Strikingly, there is no universal definition of what constitutes a microbial strain (or, for that matter, species) [2, 3]. Many factors contribute to this difficulty, including the rapidity of microbial evolution, the plasticity of many microbial genomes, the prevalence of mobile elements and lateral transfers, the difficulty in differentiating between many microbial taxa or clades by non-molecular methods, and the overall natural history of microbiology and microbial systematics. This ambiguity has led to a field in which different microbial strains of the same species can differ by as much as 5% nucleotide identity, or 30% or more of their gene content . As such, even apparently benign, phenotypically similar microbial strain variants can differ genomically more than most eukaryotic species, and most related terminology can be context-dependent or defined operationally:|
Species: microbial species have been variously defined based on (1) whole-genome or pangenome nucleotide or amino acid phylogenetic identity thresholds; (2) gross microbial physiology / morphology / phenotype; (3) phenotypes induced by a microbe on its host or environment (e.g., human pathogens); and (4) the host or environment of a microbe, e.g., a specific geographical or biochemical origin . The more than 100-year history of microbial systematics must thus be constantly resolved against new, and emerging, molecular and phenotypic information, leading to operational definitions of microbial species in roughly the two categories of “clades defined as species at some previous point” versus “clades that meet specific quantitative phylogenetic criteria” . These two definitions can be considered roughly equivalent if phylogeny (genotype) is considered to be a trait (i.e. phenotype) by which isolates or community members can be classified into self-similar groups.
Species group or complex: a group of taxonomically defined species that are not well-differentiated based on genomic or other criteria . These typically arise in microbial systematics due to multiple independent identifications of what later prove to be (essentially) the same organism. Conversely, individual taxonomically defined microbial species can later prove to represent implicit complexes, if they, e.g., are not initially differentiated by physiology but are later found to be molecularly distinct.
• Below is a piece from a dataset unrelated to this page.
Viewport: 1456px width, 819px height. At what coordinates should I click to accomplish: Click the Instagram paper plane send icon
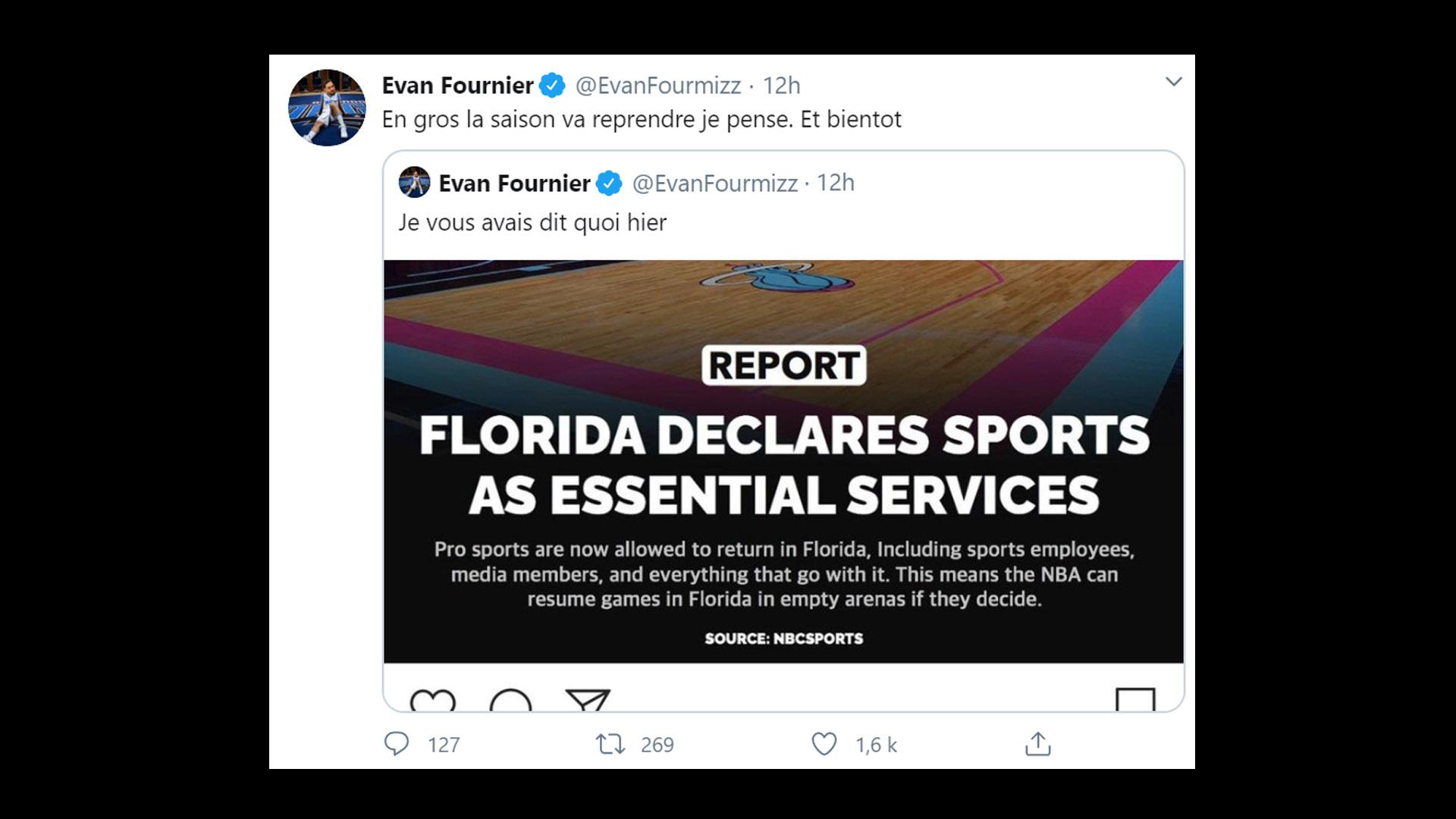(x=588, y=700)
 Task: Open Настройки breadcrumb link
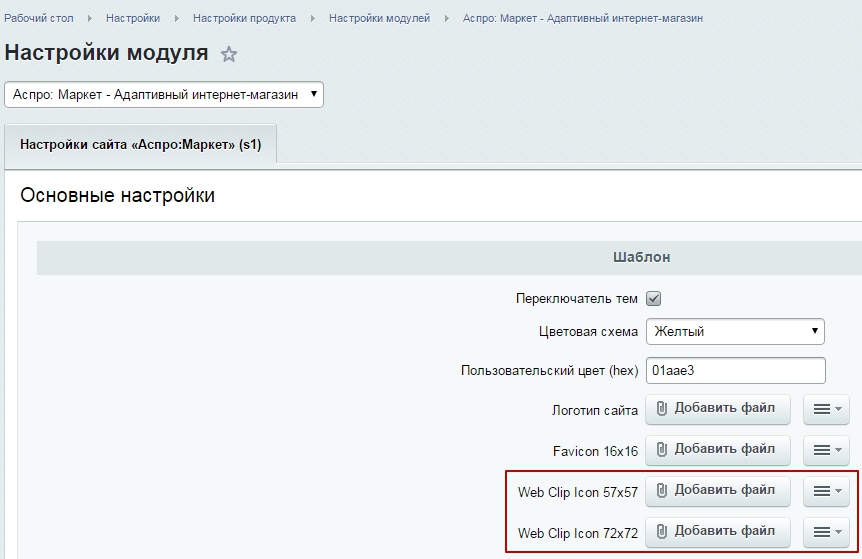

Subspecies clade: in communities, an operationally defined group of related organisms or radius of phylogenetic divergence smaller than, and contained within, a parent species . This allows microbial genotypes within communities to be manipulated independently of their potential systematics, since, e.g., some taxonomically defined species may unintentionally capture widely divergent genotypes (and are thus better described using multiple subspecies clades), while others may prove to be closely related or near-identical (and are thus better described as a single species complex). Historically, subspecies have also referred to phenotypically distinct groups within a species , which may or may not be monophyletic.
Isolate: a presumed clonal strain grown, assayed, and manipulated (presumably) axenically (i.e., in monoculture), typically in vitro, after a process such as streaking and/or colony picking . As per canonical references such as Bergey’s Manual , when not defined genomically, isolates have been commonly differentiated based on phenotypes such as morphology; medium specificity; serologic, phage, or bacteriocin sensitivity; biochemical reactions; pathogenicity; or other microbial physiology.
Strain: Historically, this has meant a microbial isolate, although the definition is not well-suited to microbial community studies. In this context, the term is used variously to refer to a specific microbial genome or collection of clonally identical cells (i.e., a genotype); one or more colonies (believed to be) derived from the same progenitor cell; or most often, in practice, a collection of cells or genomes within a relatively small range of phylogenetic variation (i.e., a very narrow subspecies clade).